== Material for the task ==
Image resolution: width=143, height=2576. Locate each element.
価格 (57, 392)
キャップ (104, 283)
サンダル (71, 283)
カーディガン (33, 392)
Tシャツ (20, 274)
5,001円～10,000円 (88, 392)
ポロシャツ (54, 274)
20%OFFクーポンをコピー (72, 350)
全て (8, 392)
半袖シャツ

== Task item ==
Answer by repeating every line of the listing exactly.

== Result for this exercise ==
Image resolution: width=143, height=2576. Locate each element.
価格 (57, 392)
キャップ (104, 283)
サンダル (71, 283)
カーディガン (33, 392)
Tシャツ (20, 274)
5,001円～10,000円 (88, 392)
ポロシャツ (54, 274)
20%OFFクーポンをコピー (72, 350)
全て (8, 392)
半袖シャツ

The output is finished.